# Does Your Scope Line Up In Your Peep At All Distances?



## EmersonL (Oct 27, 2009)

Hello all! Long time lurker, first time poster... I guess I have always gotten the answer to my questions through searching previous threads, but I have come across an issue that (although has been addressed) I haven't found a conclusive answer to. I shoot field and I know that you should set up your peep around 50 yards. My question is, when you move your scope down to say 80 yards, do you alter your anchor point so the scope is centered in the peep, or do you keep your anchor solid and just have the center of your scope down in the bottom of what you see through the peep. I'm wondering what do you do, and what do the pros do? (I know "what do the pros do?" is a deadly question around here). I personally have been keeping the scope centered and have a somewhat weak facial anchor as a result because its always changing slightly. I also use a fairly small peep hole (3/64") so I can barely see the scope housing. Should I go bigger if the answer is to anchor solid? As a side note, when i calibrated my site marks using OnTarget2 I got what I thought to be a pretty fast arrow speed for my setup. Could this be because I'm changing my anchor slightly? Any help would be most appreciated. And thanks for all the help I've already gotten on this site!

-Emerson


----------



## wolfman_73 (Mar 7, 2005)

Im the same as you, i set up my peep with a 40 yard zero, scrunch up a hair at 20 and stretch a hair at 60. Since thats the majority of the shots, thats what i set up for, and let my anchor float just a bit at the 70+ shots. I have come to the conclusion that my DL may be just a tad long (1/8"-1/4") but i havent been able to adjust it down to see the difference yet. Should make for a little less float, at least in my mind it makes sense lol. But yeah i do center the scope housing in the peep, just more accurate than tryin to center a pin imo.

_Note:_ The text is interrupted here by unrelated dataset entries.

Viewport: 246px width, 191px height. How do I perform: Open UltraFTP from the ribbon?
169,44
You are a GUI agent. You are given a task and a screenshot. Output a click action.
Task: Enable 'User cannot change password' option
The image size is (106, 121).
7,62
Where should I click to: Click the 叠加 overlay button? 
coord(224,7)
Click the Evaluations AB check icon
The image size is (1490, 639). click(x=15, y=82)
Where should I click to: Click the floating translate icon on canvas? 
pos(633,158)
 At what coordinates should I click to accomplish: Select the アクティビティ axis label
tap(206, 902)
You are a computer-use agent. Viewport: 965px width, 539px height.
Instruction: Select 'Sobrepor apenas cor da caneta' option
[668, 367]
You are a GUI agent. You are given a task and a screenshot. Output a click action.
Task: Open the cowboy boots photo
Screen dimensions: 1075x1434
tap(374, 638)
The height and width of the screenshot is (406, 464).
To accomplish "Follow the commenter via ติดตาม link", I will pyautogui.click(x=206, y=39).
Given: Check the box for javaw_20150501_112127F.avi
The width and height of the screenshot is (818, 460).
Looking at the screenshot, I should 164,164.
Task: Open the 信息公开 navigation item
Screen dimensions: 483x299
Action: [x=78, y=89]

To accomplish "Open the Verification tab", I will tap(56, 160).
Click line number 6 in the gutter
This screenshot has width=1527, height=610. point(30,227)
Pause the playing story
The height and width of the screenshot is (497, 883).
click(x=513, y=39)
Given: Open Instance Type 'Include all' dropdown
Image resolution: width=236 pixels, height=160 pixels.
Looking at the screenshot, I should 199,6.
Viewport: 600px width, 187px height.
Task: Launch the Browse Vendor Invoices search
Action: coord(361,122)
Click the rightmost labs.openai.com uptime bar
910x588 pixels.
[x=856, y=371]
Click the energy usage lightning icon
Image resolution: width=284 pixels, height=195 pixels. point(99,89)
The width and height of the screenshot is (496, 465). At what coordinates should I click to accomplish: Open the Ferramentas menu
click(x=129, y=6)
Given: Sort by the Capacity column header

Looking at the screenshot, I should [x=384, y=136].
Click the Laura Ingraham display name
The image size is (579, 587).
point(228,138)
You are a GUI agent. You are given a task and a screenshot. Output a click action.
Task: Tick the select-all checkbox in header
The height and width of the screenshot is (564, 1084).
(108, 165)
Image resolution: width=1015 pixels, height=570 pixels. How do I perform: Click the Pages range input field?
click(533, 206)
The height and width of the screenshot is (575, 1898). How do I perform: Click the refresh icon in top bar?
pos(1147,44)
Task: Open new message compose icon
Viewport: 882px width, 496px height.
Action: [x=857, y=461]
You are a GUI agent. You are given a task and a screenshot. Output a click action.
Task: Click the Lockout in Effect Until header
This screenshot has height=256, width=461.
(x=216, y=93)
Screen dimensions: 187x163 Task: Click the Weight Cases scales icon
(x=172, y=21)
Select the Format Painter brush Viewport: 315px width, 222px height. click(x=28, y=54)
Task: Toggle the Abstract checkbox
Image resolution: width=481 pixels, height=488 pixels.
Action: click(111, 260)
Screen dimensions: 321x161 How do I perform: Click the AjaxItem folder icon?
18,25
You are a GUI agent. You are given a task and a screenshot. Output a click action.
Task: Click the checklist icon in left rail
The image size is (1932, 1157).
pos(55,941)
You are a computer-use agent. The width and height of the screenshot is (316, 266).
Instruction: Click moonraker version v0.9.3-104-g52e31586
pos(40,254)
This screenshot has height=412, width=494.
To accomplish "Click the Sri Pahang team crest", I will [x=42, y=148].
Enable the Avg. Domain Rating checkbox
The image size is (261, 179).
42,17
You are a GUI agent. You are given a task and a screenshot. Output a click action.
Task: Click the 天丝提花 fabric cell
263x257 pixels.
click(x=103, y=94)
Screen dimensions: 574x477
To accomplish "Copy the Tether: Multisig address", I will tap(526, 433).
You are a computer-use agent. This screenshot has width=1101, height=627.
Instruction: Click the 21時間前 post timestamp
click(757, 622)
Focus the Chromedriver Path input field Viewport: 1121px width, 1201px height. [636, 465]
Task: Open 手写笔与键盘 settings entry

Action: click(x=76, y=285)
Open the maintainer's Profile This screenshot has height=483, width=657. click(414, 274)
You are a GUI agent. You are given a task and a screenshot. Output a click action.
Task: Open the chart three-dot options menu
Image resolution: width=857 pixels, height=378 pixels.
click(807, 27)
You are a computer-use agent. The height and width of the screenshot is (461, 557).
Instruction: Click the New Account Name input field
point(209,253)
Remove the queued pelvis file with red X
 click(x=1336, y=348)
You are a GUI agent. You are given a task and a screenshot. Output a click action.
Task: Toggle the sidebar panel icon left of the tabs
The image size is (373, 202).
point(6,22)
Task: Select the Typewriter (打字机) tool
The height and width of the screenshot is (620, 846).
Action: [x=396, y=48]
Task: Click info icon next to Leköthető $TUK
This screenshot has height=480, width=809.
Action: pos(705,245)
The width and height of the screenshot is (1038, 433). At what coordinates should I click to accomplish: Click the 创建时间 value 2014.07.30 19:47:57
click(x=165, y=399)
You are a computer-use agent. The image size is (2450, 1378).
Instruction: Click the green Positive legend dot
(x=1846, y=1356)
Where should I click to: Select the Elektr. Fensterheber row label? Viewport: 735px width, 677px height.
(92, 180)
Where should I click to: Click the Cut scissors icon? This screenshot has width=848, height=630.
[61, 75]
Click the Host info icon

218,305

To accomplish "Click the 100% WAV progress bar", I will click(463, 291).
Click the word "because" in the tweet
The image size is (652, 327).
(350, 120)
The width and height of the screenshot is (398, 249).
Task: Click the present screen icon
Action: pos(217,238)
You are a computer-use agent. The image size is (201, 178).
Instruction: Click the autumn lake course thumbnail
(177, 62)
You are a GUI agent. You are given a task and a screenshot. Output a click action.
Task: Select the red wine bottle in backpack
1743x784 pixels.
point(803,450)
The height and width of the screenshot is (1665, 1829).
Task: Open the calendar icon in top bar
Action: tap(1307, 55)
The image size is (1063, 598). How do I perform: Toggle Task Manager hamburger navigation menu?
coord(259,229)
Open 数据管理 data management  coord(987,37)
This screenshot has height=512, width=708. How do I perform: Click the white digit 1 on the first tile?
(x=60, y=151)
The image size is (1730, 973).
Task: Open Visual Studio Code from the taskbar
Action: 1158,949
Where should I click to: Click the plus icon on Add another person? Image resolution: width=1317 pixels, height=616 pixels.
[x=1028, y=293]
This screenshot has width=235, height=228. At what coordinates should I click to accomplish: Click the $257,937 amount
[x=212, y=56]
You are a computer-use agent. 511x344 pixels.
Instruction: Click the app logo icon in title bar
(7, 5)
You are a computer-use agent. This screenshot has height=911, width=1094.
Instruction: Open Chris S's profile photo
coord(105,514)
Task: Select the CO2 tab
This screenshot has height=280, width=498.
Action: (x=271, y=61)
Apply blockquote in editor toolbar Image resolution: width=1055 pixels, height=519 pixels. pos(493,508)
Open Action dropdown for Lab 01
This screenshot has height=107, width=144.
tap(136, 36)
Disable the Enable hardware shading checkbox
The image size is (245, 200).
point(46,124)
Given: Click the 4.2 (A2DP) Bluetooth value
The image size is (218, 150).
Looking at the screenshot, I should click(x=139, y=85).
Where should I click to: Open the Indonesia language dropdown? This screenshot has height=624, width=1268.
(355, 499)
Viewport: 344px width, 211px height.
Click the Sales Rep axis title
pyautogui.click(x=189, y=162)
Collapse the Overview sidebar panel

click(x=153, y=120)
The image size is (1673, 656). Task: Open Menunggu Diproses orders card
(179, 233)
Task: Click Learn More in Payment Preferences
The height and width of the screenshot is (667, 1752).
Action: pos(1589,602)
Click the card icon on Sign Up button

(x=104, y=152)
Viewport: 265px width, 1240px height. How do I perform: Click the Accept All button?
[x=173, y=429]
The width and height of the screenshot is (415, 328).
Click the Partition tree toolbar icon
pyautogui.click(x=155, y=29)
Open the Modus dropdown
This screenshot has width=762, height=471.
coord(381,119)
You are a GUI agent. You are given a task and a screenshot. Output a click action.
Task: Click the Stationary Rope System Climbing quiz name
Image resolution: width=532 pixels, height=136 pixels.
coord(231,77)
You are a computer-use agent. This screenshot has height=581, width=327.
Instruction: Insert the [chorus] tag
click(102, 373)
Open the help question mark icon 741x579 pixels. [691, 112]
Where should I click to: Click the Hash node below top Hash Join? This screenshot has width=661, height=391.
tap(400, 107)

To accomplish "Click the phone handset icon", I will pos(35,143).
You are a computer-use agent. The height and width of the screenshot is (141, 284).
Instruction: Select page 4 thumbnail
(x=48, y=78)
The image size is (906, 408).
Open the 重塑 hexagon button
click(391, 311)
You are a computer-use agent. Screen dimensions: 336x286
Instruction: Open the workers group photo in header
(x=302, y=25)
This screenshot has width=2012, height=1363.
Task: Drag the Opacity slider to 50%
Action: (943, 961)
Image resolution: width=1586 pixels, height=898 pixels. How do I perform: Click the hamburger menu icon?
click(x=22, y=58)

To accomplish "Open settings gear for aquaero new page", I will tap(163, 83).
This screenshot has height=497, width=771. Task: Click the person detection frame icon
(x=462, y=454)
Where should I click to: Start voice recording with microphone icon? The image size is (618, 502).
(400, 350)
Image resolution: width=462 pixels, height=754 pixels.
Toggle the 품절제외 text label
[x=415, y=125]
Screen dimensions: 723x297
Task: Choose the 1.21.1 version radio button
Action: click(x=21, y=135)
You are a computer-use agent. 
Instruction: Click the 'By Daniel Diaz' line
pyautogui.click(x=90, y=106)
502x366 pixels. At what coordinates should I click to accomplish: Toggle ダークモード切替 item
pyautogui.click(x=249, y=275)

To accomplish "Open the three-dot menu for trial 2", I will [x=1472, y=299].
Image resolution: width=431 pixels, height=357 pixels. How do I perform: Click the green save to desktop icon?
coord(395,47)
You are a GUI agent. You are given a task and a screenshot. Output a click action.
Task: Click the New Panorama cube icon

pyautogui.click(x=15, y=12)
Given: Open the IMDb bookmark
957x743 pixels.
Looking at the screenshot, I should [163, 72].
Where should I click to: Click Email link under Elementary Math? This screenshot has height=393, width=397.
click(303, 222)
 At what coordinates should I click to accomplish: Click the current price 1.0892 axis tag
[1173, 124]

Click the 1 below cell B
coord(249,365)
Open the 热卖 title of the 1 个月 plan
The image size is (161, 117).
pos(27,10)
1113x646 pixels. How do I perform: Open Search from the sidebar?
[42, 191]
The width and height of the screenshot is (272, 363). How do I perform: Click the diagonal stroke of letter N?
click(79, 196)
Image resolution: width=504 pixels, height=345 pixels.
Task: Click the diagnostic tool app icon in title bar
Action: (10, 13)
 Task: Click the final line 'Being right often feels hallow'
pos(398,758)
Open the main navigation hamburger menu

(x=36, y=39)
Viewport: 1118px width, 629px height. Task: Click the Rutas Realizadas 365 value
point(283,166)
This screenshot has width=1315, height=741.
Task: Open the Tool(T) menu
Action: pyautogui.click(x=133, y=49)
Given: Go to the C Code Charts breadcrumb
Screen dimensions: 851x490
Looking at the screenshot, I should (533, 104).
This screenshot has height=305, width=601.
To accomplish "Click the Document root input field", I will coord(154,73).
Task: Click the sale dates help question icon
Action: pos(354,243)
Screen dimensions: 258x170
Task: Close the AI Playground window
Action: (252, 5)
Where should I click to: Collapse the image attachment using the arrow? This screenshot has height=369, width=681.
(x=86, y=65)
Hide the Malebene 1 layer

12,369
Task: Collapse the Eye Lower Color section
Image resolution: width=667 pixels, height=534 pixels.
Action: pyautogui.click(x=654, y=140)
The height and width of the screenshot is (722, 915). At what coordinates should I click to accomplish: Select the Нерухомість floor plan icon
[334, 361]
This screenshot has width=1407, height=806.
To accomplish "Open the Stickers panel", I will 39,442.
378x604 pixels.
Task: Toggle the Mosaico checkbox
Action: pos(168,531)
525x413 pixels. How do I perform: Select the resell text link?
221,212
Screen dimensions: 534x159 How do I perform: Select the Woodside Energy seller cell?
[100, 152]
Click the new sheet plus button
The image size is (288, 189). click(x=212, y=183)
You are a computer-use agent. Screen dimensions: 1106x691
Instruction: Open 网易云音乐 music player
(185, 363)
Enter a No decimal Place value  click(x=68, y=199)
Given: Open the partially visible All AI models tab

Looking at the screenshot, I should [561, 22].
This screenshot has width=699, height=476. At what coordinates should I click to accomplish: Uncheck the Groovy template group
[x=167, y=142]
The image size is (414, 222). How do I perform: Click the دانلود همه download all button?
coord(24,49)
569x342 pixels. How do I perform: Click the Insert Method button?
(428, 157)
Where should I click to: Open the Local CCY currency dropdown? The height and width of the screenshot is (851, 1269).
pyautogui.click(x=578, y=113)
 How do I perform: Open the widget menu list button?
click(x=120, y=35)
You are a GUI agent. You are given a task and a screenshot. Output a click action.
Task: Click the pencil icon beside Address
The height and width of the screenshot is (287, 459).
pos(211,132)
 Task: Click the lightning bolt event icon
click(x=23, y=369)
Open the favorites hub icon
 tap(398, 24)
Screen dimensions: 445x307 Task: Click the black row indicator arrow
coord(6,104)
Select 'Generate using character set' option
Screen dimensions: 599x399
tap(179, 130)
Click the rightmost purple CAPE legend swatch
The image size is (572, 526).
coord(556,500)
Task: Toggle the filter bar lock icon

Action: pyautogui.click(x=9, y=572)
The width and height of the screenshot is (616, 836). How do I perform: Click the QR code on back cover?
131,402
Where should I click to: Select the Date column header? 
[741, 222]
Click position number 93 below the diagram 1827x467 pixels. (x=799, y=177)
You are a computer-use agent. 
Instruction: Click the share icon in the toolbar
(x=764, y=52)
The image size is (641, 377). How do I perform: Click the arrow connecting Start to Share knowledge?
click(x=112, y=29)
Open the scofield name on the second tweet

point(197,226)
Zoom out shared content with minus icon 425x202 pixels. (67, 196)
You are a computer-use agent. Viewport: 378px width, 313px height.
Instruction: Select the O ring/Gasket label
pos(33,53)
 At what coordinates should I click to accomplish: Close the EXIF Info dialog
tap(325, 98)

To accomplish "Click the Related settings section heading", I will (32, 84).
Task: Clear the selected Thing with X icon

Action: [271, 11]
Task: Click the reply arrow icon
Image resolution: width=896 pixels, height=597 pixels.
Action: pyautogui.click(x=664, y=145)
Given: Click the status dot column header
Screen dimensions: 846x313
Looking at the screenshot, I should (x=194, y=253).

Remember OT2 is only a reference, and there are many factors that go into figuring arrow speed. I know some guys are really close to gettin the correct speed, and some are way off. I'm not sure if its the whole 'gargabe in, garbage out' thing or whats going on, i havent chronod mine to see how close it is cuz honestly i dont worry too much, i know im under 280 which is all that matters. And i can get 105 yard out of my sight before fletch contact becomes apparent.

And welcome to AT


----------



## Kade (Jan 11, 2011)

I'd you don't adjust your anchor your going to either miss out the top or miss out the bottom depending on where your scope is in your peep. 

Your anchor has to float or move slightly. 


Sent from my iPhone using Tapatalk


----------



## SCarson (Apr 13, 2008)

EmersonL said:


> ... when you move your scope down to say 80 yards, do you alter your anchor point so the scope is centered in the peep, or do you keep your anchor solid and just have the center of your scope down in the bottom of what you see through the peep. ...


The answer for me is NEITHER. I use the same anchor and center the scope in the peep at ALL distances. If I leave the scope high or low in teh peep, POI is off accordingly. Same with anchor piont.


----------



## TNMAN (Oct 6, 2009)

SCarson said:


> The answer for me is NEITHER. *I use the same anchor and center the scope in the peep at ALL distances.* If I leave the scope high or low in teh peep, POI is off accordingly. Same with anchor piont.


No offense, but that would be difficult to do if you are using a moveable site. Are you sure your anchor is not a little looser at 80 and tighter at 20? Pretty sure it works that way for me anyway.


----------



## Kade (Jan 11, 2011)

TNMAN said:


> No offense, but that would be difficult to do if you are using a moveable site. Are you sure your anchor is not a little looser at 80 and tighter at 20? Pretty sure it works that way for me anyway.


Yep have to agree. It's impossible to have the same anchor an do this without moving your peep. If your centering your peep your anchor is moving slightly. 


Sent from my iPhone using Tapatalk


----------